The combat system worked OK and using a grid instead of big unit bases worked alright, but the whole thing just didn't gell. So, back to the drawing board with that one, but nothing ventured nothing gained!

Friday, 23 February 2018

Not Corunna

John wanted to try out his Brown Bess Napoleonic rules as an alternative to Neil Thomas. The scenario was a CS Grant one, which involved a force trying  to hold off the enemy before evacuating by ship. Grant was most insistent that this was not Corunna, when it clearly was.

Tim and Gaham played the French beasts, myself and Jerry, the plucky Brits.

Corunna Harbour, the British rearguard arrayed around it.

The wicked French. Thousands of them. 

The Black Watch held the point of honour on the left flank. 

Those scruffy riflemen engaged the voltigeurs. 

And dished out a surprising amount of damage. 

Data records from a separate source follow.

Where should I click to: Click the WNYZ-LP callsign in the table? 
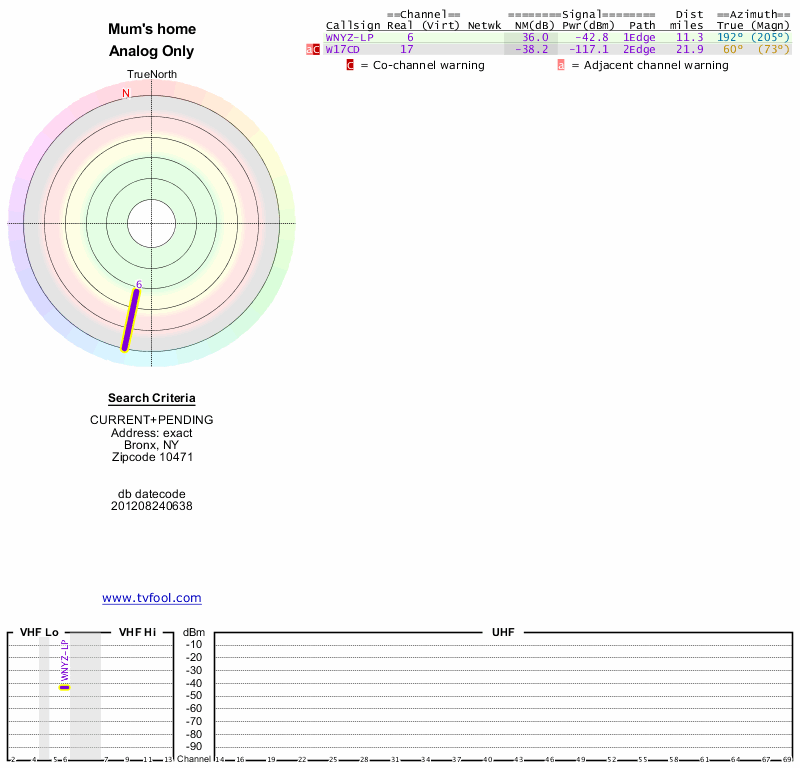coord(349,37)
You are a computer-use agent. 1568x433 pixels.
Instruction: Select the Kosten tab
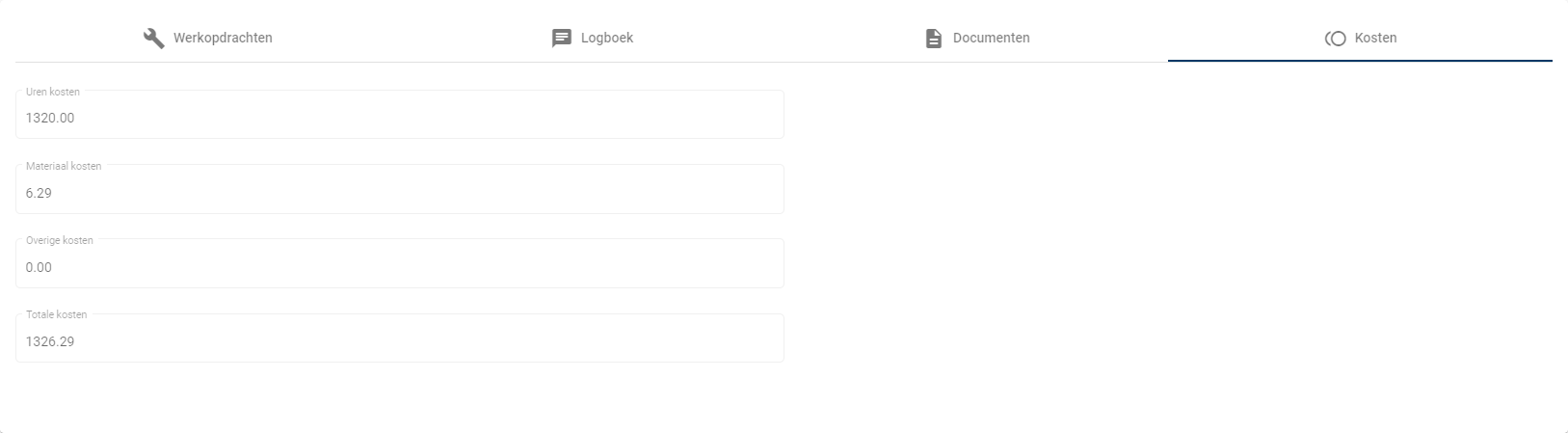click(x=1375, y=39)
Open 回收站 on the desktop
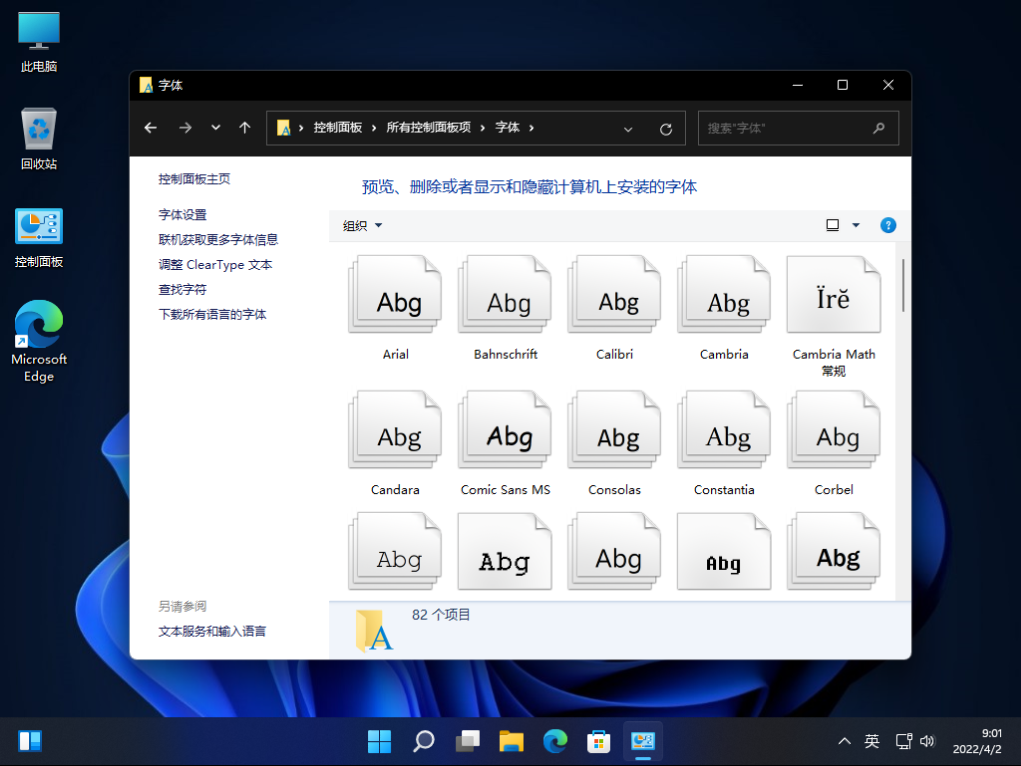Screen dimensions: 1021x766 point(37,135)
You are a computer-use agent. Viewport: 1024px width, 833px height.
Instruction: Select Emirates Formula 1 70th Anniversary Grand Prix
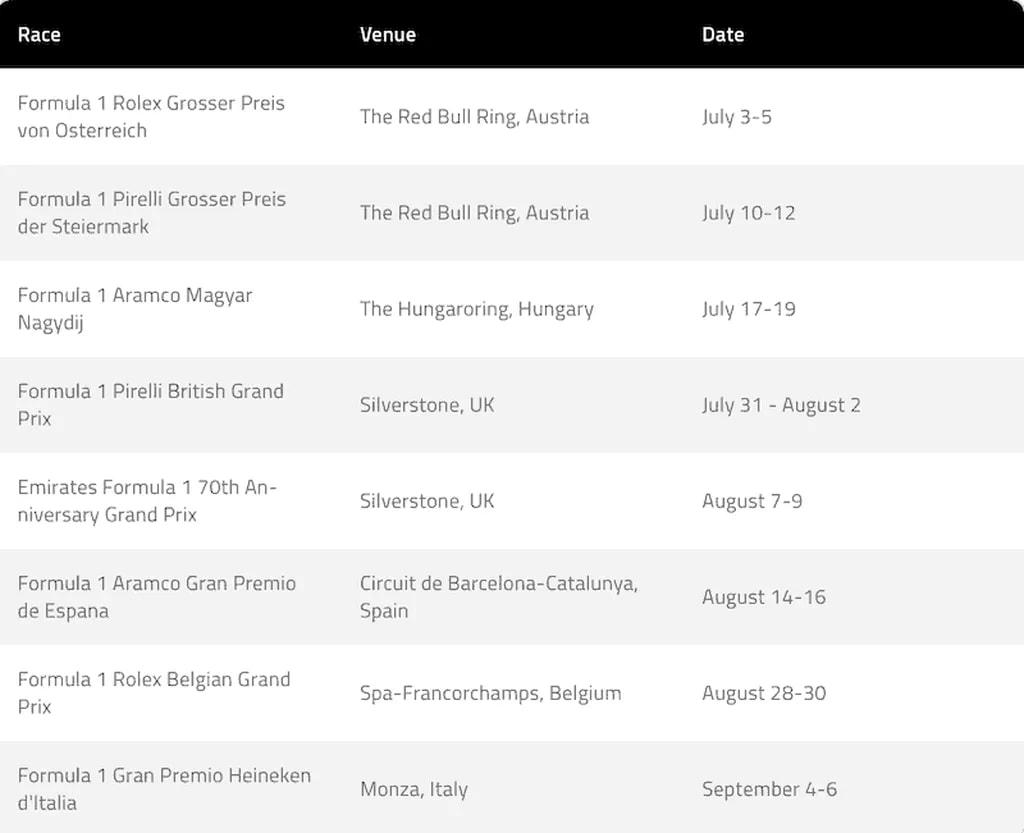(x=147, y=501)
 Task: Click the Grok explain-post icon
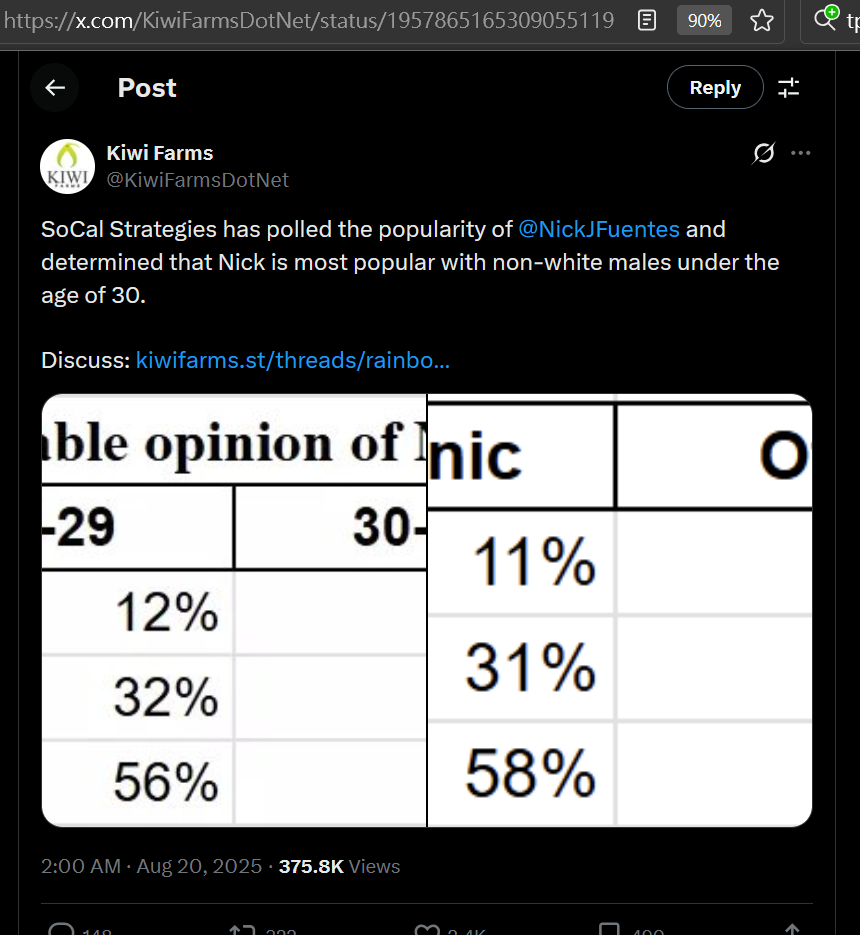[763, 153]
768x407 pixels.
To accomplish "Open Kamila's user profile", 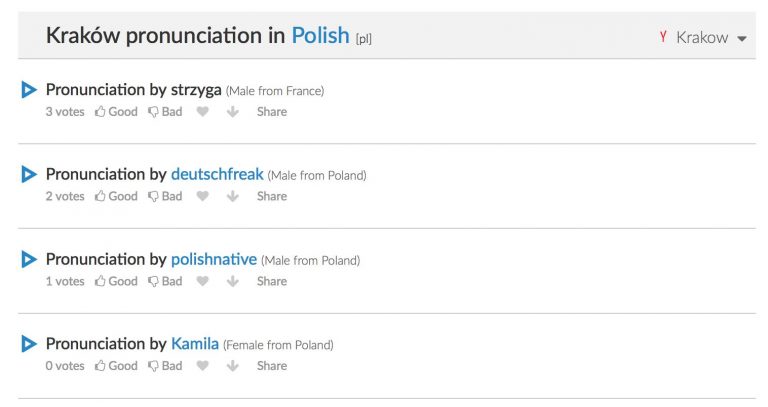I will [x=195, y=344].
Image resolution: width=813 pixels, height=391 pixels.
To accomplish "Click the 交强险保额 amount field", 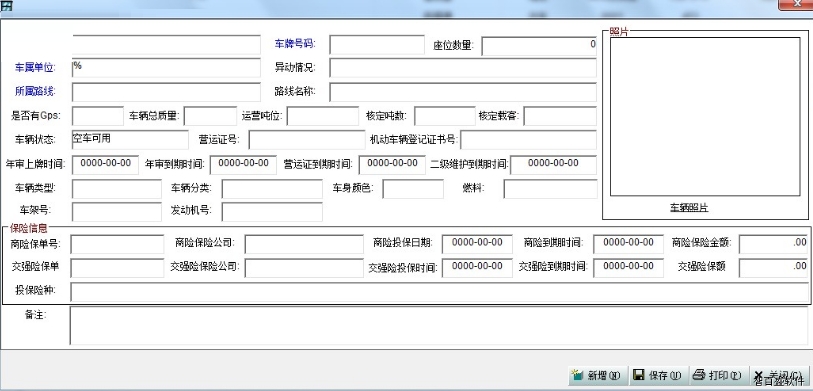I will pyautogui.click(x=773, y=268).
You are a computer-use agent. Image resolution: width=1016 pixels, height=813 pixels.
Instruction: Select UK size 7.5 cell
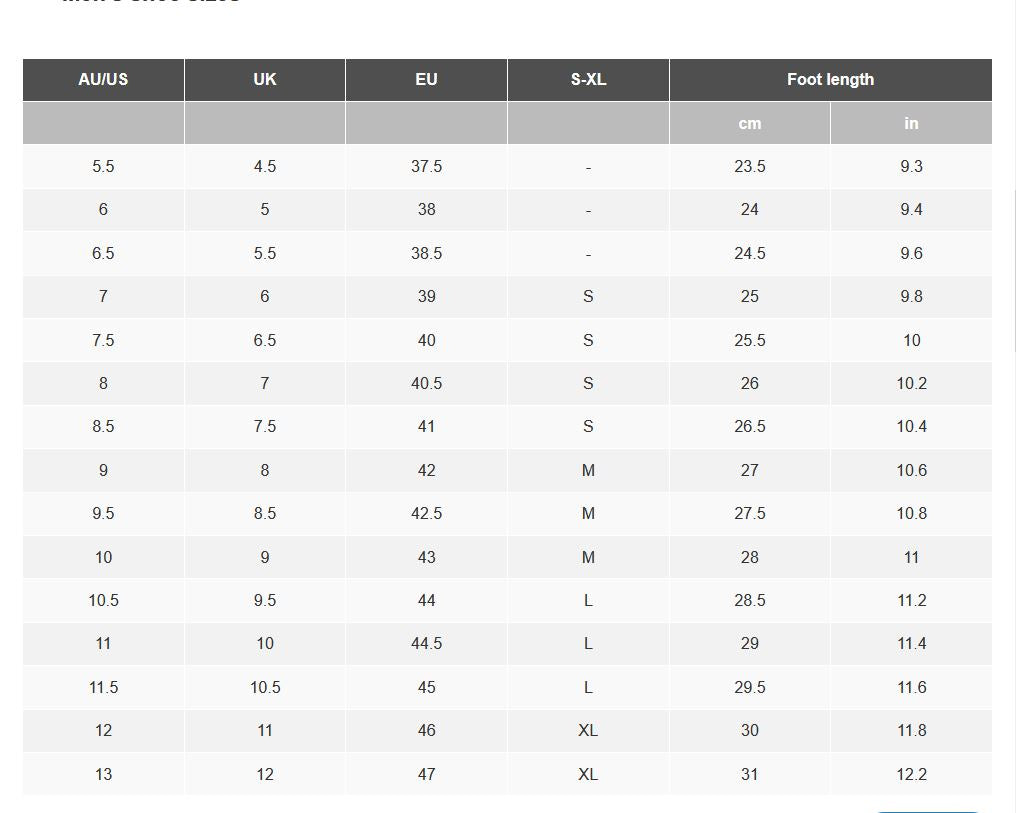coord(264,426)
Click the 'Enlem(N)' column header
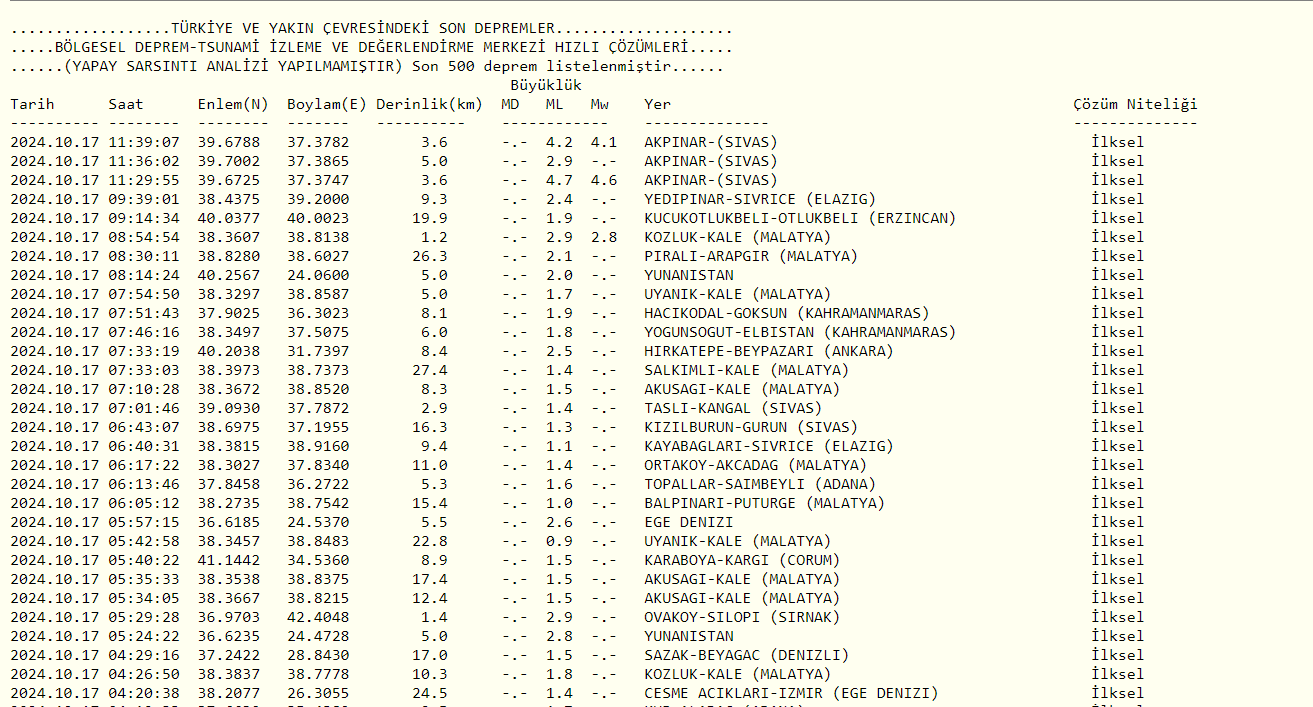Screen dimensions: 1313x707 click(x=233, y=104)
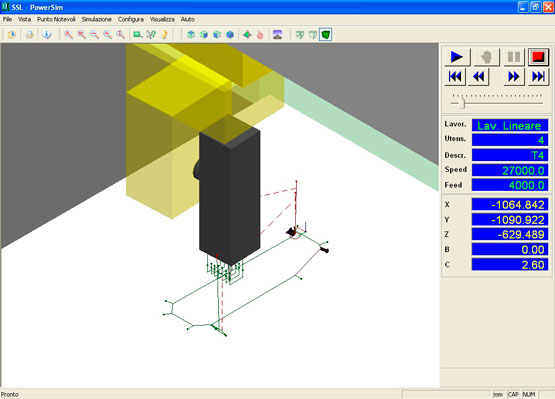
Task: Click the blue info toolbar icon
Action: [46, 34]
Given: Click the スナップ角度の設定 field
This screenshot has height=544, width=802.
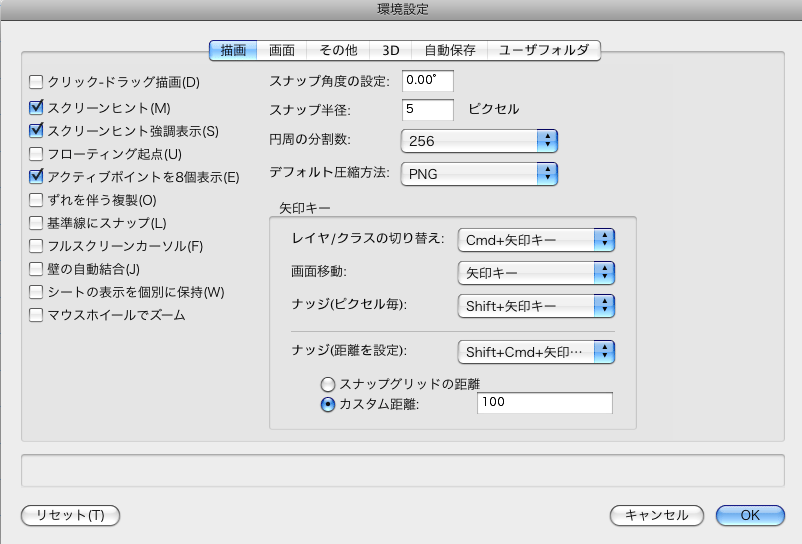Looking at the screenshot, I should click(x=427, y=81).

The Black Watch faced off half a French division  supported by cavalry.  Ooer. 

But at the last moment, broke contact and slipped away, having calculated that the rough hill would stop the cavalry overrunning them. 

The British formed their final defensive bastion around the harbour.

As the French pushed forwards, the rifles fell back. 

Over in the west, Sir John Moore was wounded while rallying the line! A spot in Westminster cathedral beckons. 

But as the French pushed home their advantage, they were shattered by close range artillery fire. 

The Foot Guards took their place in the line as the rifles retired. 

Rear elements started to make their way to the harbour, including the wounded general as the sun began to fall. 

A massed French attack by the best part of two divisions was held. 

As was the final French attack in the west although the line was on the verge of breaking. 

At that night fell and the battle ended allowing the British to claim the glory of yet victory achieved by running away in boats from the enemy.

The rules worked very well in the main, although there was a bit of weirdness about melee and the way some of the fire calculations worked out. The attritional effects on morale, combat effectiveness and the ability to rally worked very well, and local influence of leaders was well modelled. I was inspired to dig out Minischlacht and consider whether I could turn it into something as slick. 

Saturday, 17 February 2018

The Tsars Legions

Regular readers may recall I had a slight eBay accident last year, as my search for some WW1 15mm Russian figures that I didn't have to paint myself yielded instead a 15mm WW1 French Army...C'est magnifique. Although I don't usually let myself be distracted by impulse buys, that one worked out OK in the end.

Anway, after Xmas I decided I was in need of a new years sales wargames treat, so resumed my search for Russians once more. This time it turned up a ton of suitable stuff which was duly assessed and ordered (I was aiming for enough figures for two Infantry Corps and two cavalry divisions for OP14).

After rebasing the lot, I ended up with a fair bit of kit and few spares left over. Some of the figures needed some TLC, especially the cavalry which by and large I had to completely repaint. But not the horses. I hate painting horses.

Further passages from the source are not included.